[Saved entries]
<<<<
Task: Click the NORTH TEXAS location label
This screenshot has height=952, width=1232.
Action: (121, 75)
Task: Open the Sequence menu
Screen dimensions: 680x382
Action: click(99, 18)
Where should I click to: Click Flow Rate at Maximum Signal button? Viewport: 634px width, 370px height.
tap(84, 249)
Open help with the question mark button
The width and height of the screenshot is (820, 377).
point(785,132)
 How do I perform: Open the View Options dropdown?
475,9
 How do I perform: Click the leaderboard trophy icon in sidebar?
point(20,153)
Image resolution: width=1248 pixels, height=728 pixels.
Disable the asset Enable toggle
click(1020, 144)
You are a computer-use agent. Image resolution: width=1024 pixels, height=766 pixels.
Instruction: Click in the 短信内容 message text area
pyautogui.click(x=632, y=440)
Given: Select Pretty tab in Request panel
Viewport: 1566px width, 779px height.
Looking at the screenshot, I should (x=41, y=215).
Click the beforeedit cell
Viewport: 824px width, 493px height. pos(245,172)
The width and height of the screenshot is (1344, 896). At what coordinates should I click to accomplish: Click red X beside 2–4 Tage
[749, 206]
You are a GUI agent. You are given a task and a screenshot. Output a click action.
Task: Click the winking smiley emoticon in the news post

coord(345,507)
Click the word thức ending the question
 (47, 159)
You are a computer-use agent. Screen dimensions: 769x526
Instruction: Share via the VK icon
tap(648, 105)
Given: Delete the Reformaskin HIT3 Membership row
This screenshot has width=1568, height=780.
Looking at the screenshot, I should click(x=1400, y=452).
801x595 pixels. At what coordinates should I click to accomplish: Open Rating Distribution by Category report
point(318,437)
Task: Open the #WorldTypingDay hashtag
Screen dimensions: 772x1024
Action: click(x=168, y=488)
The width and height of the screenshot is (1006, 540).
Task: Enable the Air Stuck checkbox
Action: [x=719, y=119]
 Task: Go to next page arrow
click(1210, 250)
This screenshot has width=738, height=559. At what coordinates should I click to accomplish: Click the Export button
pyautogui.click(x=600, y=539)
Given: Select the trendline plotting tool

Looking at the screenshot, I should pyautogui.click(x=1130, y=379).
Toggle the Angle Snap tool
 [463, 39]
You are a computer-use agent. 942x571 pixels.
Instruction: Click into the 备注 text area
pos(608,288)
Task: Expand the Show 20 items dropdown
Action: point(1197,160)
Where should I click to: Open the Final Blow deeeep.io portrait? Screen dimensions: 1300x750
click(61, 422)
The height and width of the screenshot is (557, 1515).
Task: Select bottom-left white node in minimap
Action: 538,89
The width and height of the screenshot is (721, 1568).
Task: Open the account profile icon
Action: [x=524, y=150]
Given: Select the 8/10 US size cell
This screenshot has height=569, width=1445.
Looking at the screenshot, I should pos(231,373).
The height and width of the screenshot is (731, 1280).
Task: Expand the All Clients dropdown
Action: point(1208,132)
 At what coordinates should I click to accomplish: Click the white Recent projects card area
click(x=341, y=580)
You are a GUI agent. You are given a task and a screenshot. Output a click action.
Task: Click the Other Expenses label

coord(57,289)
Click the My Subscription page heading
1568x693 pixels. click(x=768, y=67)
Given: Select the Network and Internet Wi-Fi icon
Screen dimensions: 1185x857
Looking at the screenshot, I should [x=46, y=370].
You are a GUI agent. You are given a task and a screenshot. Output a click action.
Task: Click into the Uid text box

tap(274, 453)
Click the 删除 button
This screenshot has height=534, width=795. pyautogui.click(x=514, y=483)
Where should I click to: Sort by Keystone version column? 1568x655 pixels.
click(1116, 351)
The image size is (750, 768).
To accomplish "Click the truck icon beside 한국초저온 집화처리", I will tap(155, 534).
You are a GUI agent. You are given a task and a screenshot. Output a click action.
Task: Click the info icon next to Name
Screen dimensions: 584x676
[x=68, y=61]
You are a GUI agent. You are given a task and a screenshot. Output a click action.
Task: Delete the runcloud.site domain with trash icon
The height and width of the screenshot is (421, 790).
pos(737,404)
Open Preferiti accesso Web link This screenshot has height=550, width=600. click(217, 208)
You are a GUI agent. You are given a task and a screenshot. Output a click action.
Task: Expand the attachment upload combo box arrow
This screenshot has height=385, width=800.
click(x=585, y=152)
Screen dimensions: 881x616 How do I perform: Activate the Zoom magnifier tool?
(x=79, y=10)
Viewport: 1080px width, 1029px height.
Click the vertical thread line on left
>>>>
| TRY IT |
Print exactly the line containing "Click the 删除 button" and every line after it through the end of the records above, and nothing else.

| THE COMPLETED TASK |
Click the 删除 button
This screenshot has height=534, width=795. pyautogui.click(x=514, y=483)
Where should I click to: Sort by Keystone version column? 1568x655 pixels.
click(1116, 351)
The image size is (750, 768).
To accomplish "Click the truck icon beside 한국초저온 집화처리", I will tap(155, 534).
You are a GUI agent. You are given a task and a screenshot. Output a click action.
Task: Click the info icon next to Name
Screen dimensions: 584x676
[x=68, y=61]
You are a GUI agent. You are given a task and a screenshot. Output a click action.
Task: Delete the runcloud.site domain with trash icon
The height and width of the screenshot is (421, 790).
pos(737,404)
Open Preferiti accesso Web link This screenshot has height=550, width=600. click(217, 208)
You are a GUI agent. You are given a task and a screenshot. Output a click action.
Task: Expand the attachment upload combo box arrow
This screenshot has height=385, width=800.
click(x=585, y=152)
Screen dimensions: 881x616 How do I perform: Activate the Zoom magnifier tool?
(x=79, y=10)
Viewport: 1080px width, 1029px height.
Click the vertical thread line on left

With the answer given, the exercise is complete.